Use the inside keyword to specify the parent element of another element. For example, “the ‘Submit’ button inside the user dialog”.
Use the closest keyword to specify the closest element to another element. For example, “the closest ‘Submit’ button to the ‘Username’ input”.
Ordering
Since the order of elements on the page can change, make sure to turn off caching. This will ensure Momentic’s AI will always target the correct element
Use the nth keyword to specify the position of an element in a list. For example, “the second ‘Submit’ button”.
Dynamic elements
Since the target element will change every time, make sure to turn off caching. This will ensure Momentic’s AI will always target the correct element
You can target random and dynamic elements with natural language descriptions. For example, “a random card” or “today’s date in the calendar”
Examples
Putting it all together, here are some examples of how to describe the labelled elements in the screenshot above:
- “the avatar picture on the top left corner”
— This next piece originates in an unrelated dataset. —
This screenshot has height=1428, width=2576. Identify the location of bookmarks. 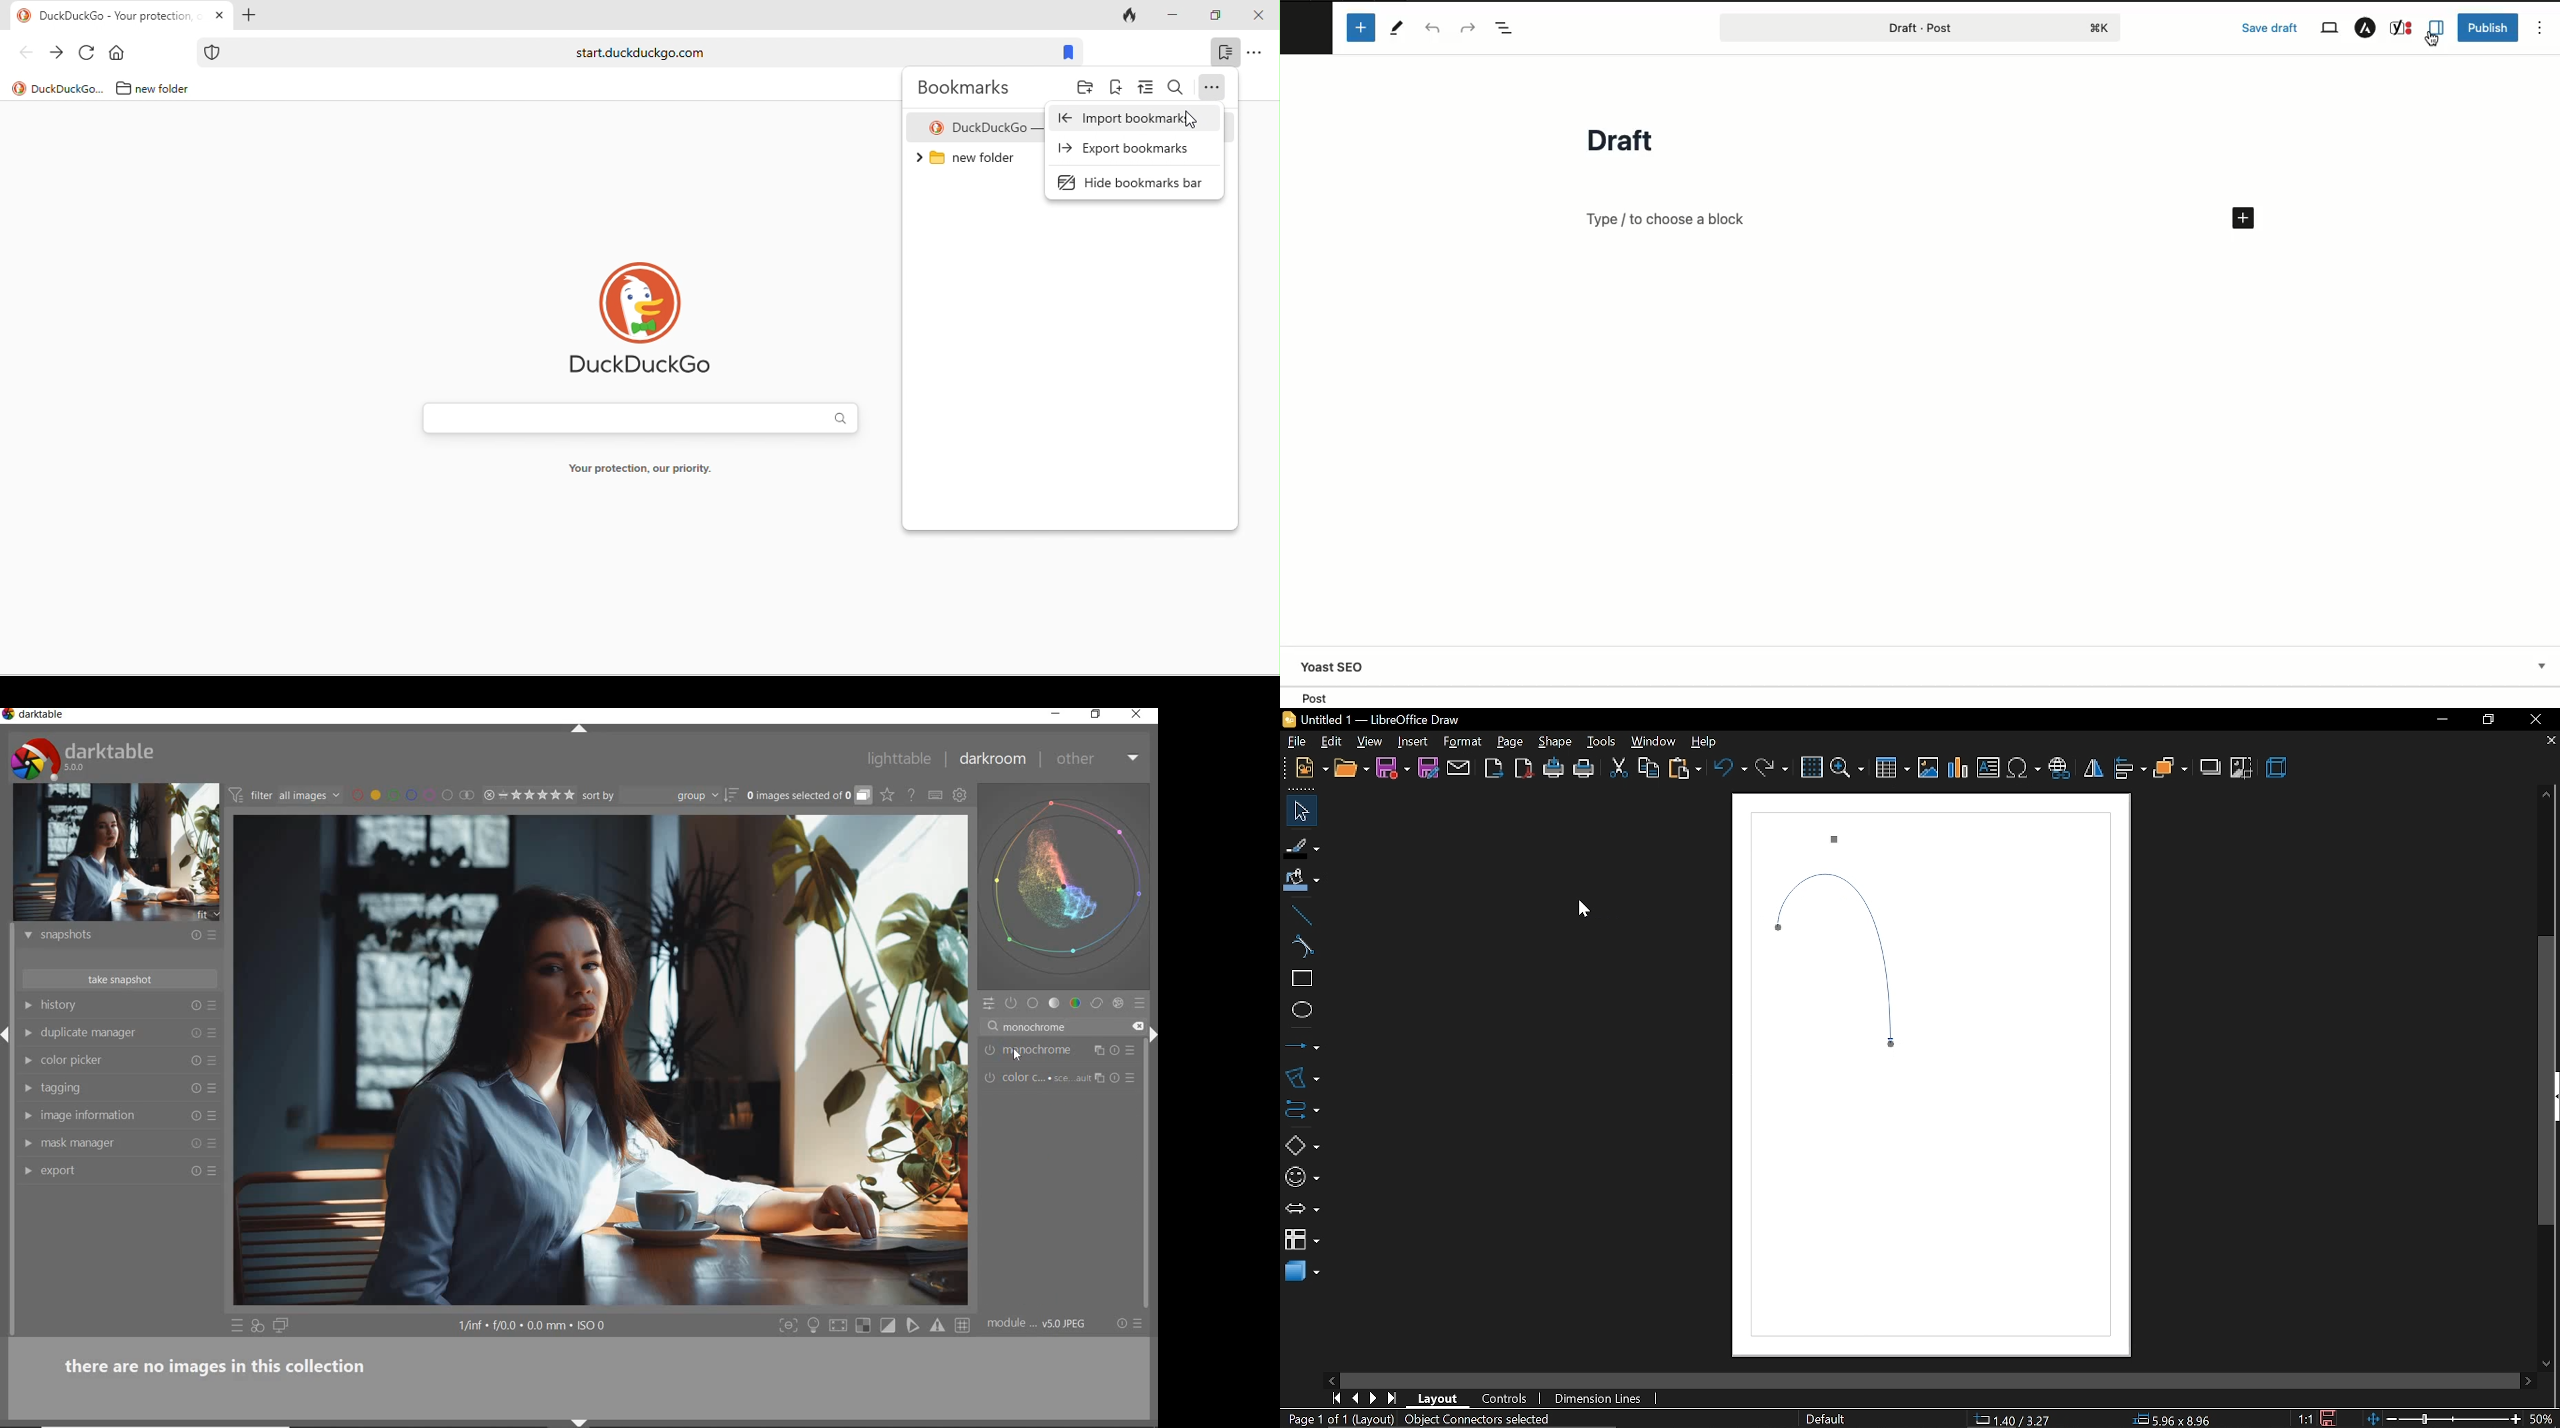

- “the home link in the sidebar”
- “the ‘Amount’ filter menu”
- “the notification bell icon to the right of the green button”
- “the third outgoing transaction card in the list”
Troubleshooting
- Dynamic elements: If you use nth or dynamic elements in a description, make sure to turn off caching. This will ensure Momentic’s AI will always target the correct element.
- Hidden elements: Momentic’s AI will ignore elements that are explicitly marked as
aria-hidden
(or are part of sub-trees that are hidden), not attached to the DOM, or have no bounding box.